What needs to be done
Going through the data below, copy out each line where the word "left" shows up.

Given data
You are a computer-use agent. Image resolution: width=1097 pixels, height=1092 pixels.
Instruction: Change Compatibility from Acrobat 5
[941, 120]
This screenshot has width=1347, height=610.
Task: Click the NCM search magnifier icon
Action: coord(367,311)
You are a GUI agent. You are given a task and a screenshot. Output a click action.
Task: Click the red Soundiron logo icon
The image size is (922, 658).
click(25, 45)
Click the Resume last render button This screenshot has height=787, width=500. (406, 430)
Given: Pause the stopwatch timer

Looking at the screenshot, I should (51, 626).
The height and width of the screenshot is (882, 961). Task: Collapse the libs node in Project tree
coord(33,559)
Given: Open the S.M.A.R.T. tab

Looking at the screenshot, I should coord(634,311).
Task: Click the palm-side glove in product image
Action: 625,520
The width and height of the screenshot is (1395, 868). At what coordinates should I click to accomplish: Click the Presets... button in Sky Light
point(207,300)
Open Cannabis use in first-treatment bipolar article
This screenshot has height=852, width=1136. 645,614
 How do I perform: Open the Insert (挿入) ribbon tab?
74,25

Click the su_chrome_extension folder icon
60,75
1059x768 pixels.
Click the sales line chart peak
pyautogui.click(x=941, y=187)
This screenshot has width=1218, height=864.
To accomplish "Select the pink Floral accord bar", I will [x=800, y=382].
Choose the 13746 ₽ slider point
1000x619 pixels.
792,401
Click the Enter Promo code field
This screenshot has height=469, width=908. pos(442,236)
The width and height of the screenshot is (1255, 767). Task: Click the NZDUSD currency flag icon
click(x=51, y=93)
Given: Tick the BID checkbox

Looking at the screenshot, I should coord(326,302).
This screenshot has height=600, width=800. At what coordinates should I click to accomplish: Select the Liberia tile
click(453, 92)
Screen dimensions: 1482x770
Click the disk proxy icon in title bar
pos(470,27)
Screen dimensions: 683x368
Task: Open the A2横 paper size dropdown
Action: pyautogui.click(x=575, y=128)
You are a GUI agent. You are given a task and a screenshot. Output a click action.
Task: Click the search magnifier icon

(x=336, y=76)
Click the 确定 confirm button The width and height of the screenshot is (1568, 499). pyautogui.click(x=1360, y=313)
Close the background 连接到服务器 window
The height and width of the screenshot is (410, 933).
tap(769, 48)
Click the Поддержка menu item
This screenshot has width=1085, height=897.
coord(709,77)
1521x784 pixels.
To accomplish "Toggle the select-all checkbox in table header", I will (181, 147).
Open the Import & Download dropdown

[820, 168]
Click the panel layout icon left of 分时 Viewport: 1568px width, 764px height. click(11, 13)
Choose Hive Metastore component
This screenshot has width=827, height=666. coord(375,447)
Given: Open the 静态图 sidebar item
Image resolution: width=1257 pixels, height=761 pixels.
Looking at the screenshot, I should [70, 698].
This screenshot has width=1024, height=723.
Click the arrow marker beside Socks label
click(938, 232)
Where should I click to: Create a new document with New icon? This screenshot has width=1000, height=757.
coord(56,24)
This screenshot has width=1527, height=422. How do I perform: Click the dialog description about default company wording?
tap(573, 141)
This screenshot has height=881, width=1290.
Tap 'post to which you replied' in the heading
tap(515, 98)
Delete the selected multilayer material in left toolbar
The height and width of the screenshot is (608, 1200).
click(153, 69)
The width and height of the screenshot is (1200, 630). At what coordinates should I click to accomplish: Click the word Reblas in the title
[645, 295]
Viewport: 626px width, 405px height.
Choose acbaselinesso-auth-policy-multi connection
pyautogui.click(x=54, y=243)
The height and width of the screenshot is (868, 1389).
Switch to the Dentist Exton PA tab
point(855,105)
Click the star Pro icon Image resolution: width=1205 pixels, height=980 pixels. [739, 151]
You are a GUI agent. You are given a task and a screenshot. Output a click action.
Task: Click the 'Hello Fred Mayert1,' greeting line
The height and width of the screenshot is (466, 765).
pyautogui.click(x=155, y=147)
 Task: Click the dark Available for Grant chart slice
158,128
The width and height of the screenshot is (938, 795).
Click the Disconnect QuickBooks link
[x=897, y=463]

Result of this exercise
Click the panel layout icon left of 分时 Viewport: 1568px width, 764px height. click(11, 13)
Delete the selected multilayer material in left toolbar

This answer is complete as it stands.